### Problem details
With the pictures removed, please write out every line below exactly as given.
^^^^
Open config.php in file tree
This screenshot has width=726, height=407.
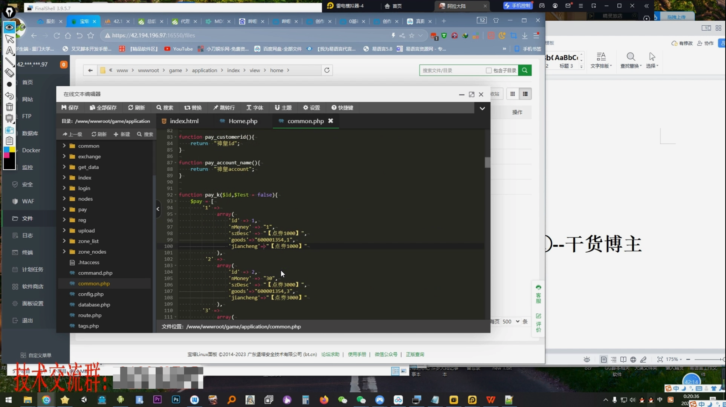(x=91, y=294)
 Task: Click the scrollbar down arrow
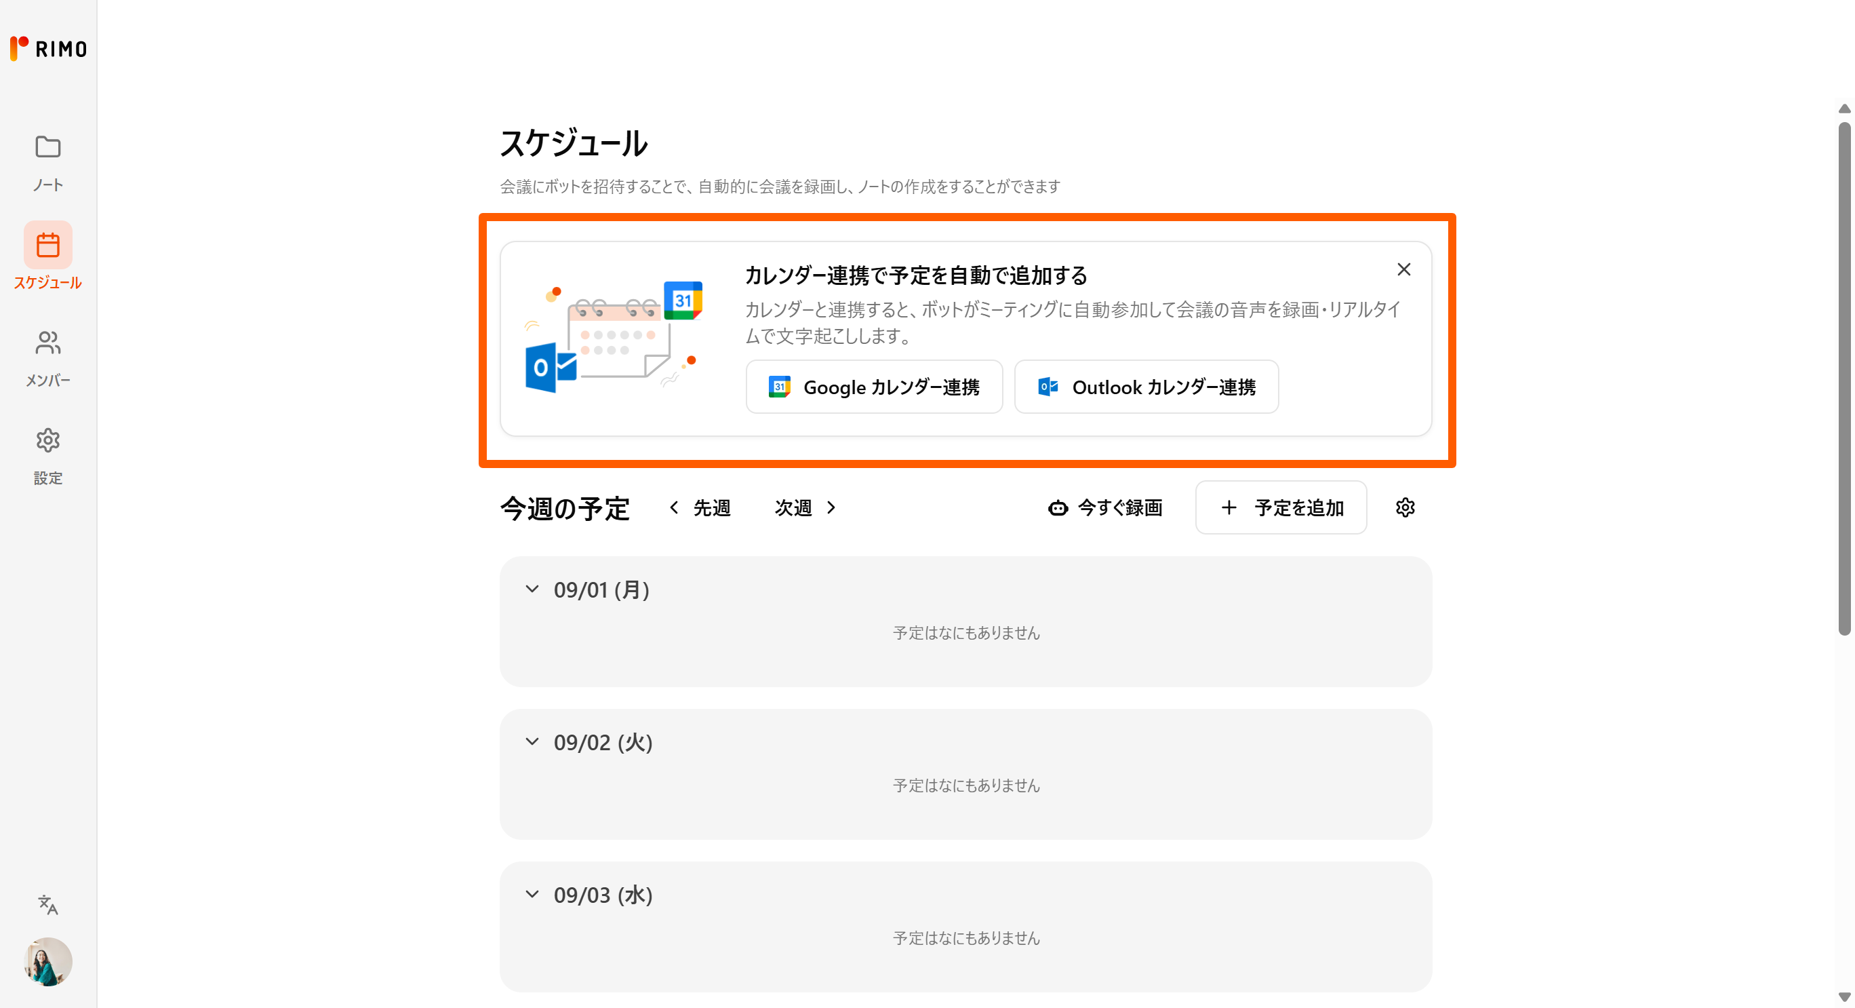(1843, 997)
^^^^
### Expected answer
Open config.php in file tree
This screenshot has width=726, height=407.
(x=91, y=294)
 Task: Click the scrollbar down arrow
(1843, 997)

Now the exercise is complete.